REQUIRED ACTION → Write out exactly, excluding pictures, the lines from the one containing "This screenshot has width=1457, height=819." through the end of the data, both included.

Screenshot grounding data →
'''

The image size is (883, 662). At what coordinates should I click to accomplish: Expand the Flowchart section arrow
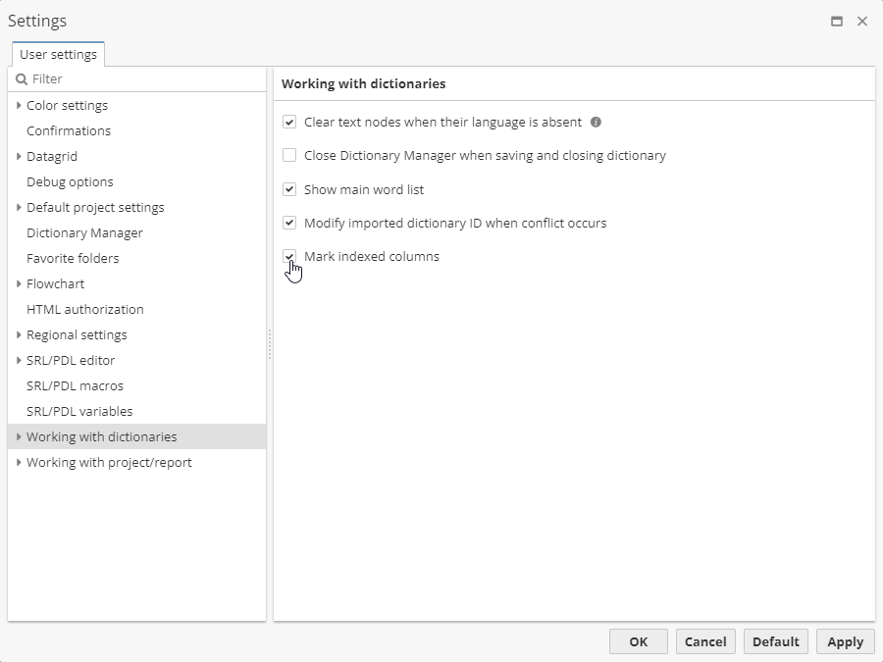(19, 283)
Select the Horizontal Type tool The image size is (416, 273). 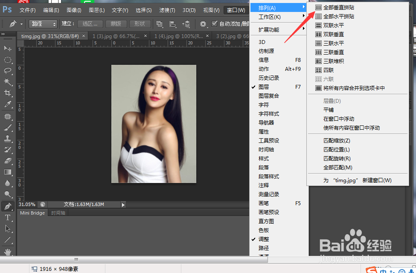coord(7,217)
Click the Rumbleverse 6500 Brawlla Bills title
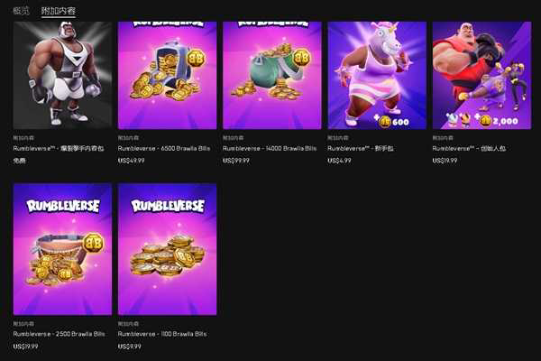This screenshot has width=541, height=361. pos(164,148)
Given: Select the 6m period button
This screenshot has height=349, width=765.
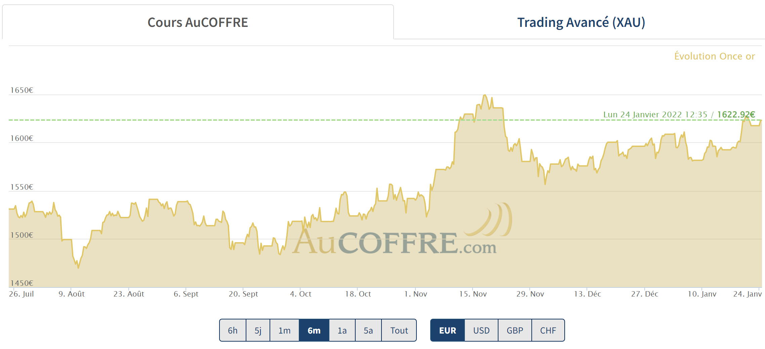Looking at the screenshot, I should pos(314,331).
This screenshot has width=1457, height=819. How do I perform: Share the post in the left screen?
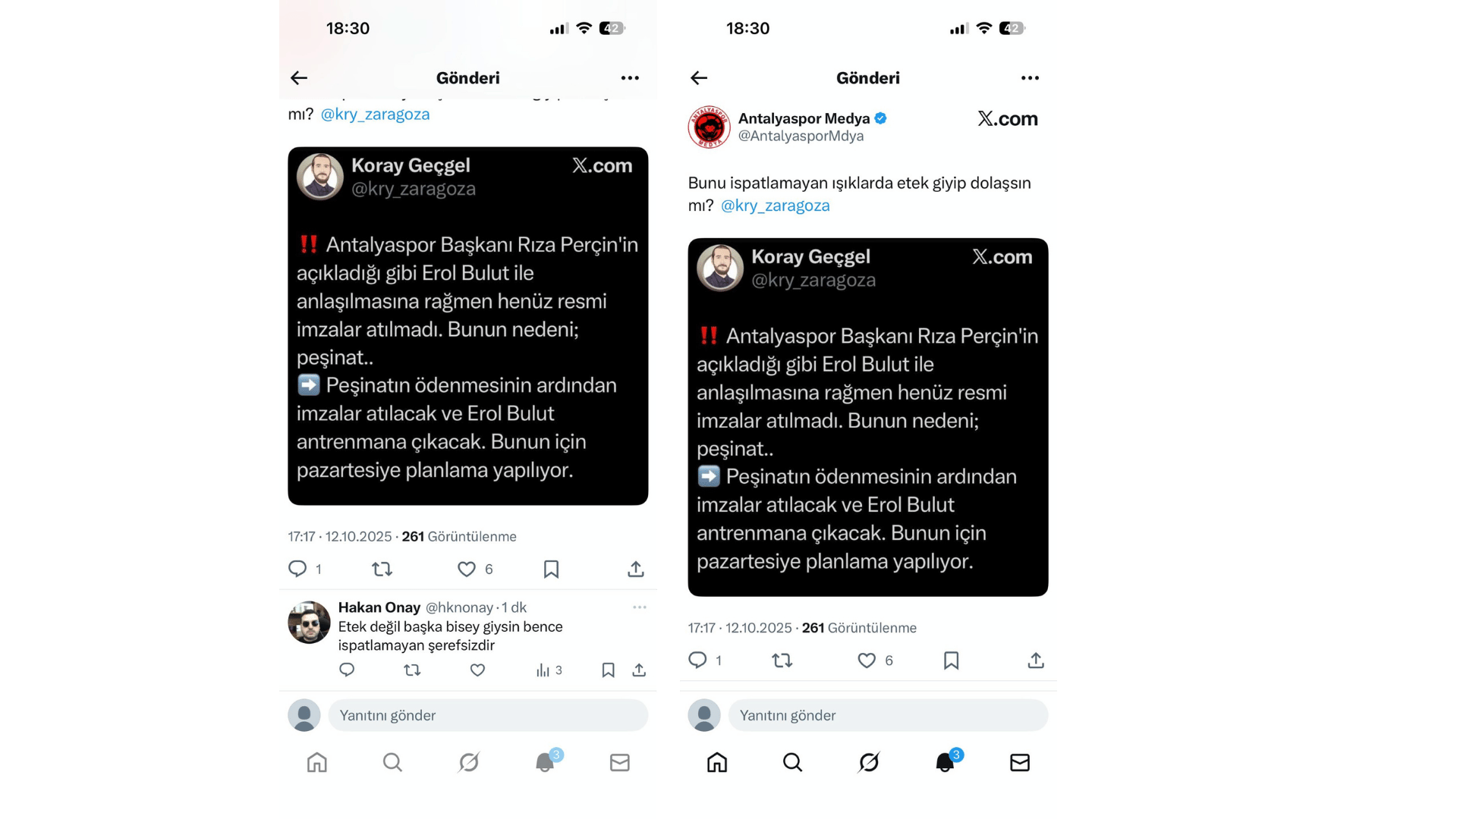(x=636, y=569)
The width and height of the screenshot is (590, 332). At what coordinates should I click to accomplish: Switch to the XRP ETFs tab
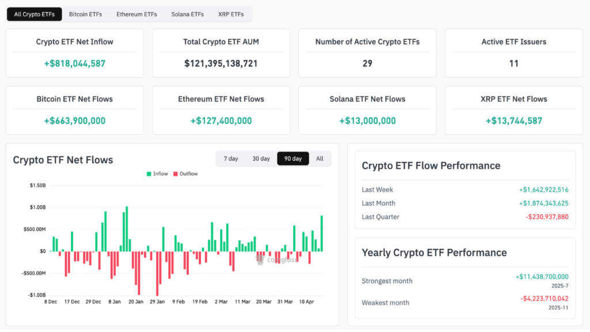pos(231,14)
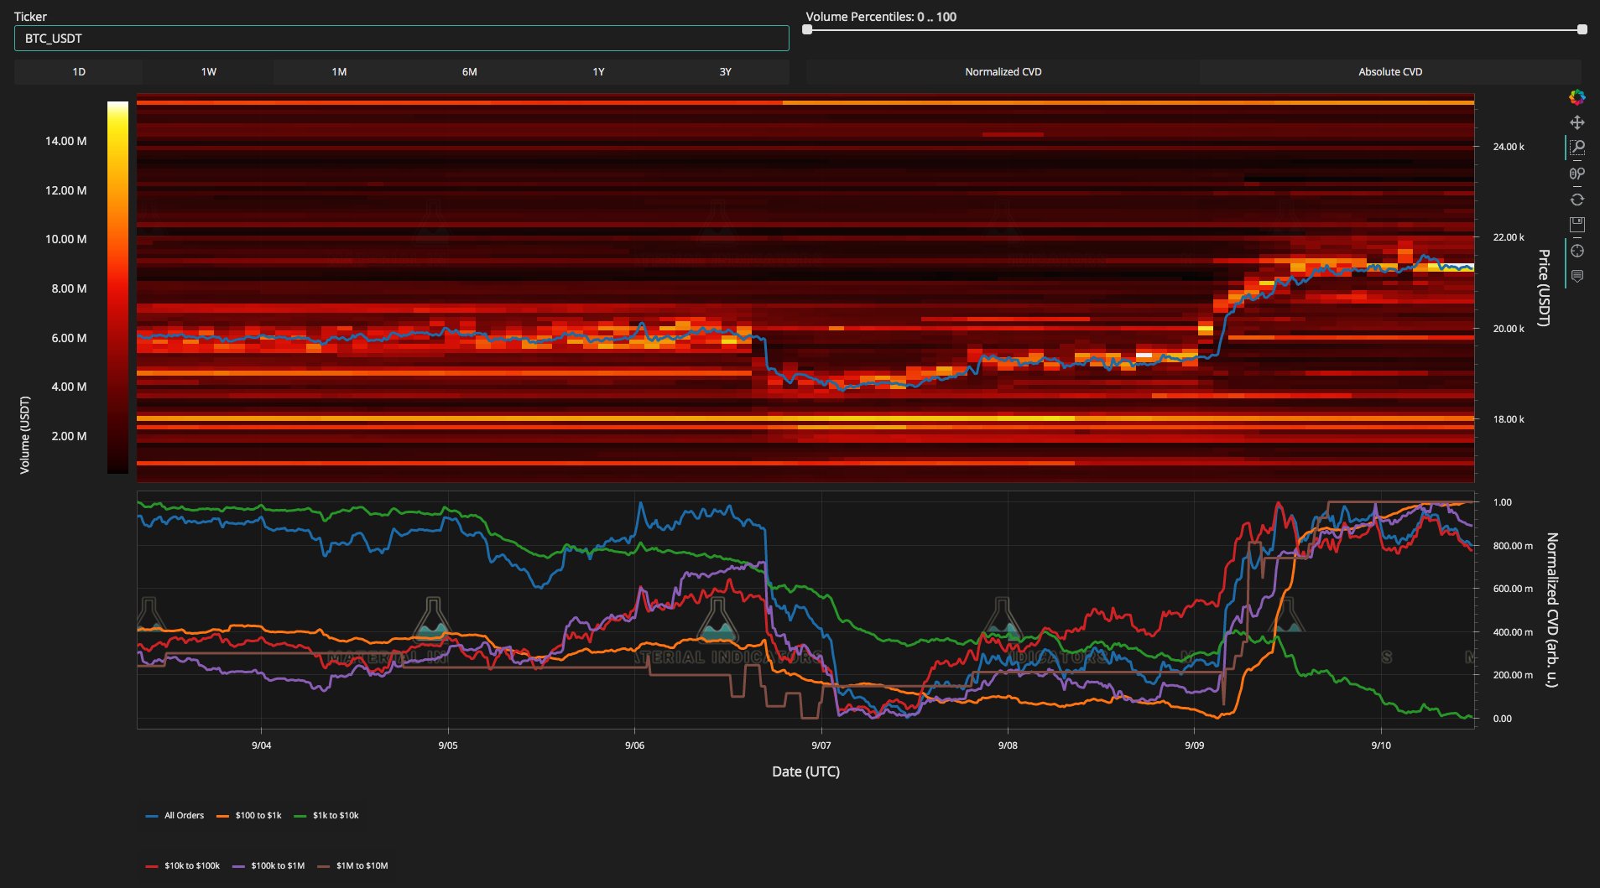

'''

OUTPUT BELOW →
This screenshot has width=1457, height=819. How do I perform: Share the post in the left screen?
(x=636, y=569)
The width and height of the screenshot is (590, 332). At what coordinates should I click to accomplish: Switch to the XRP ETFs tab
pos(231,14)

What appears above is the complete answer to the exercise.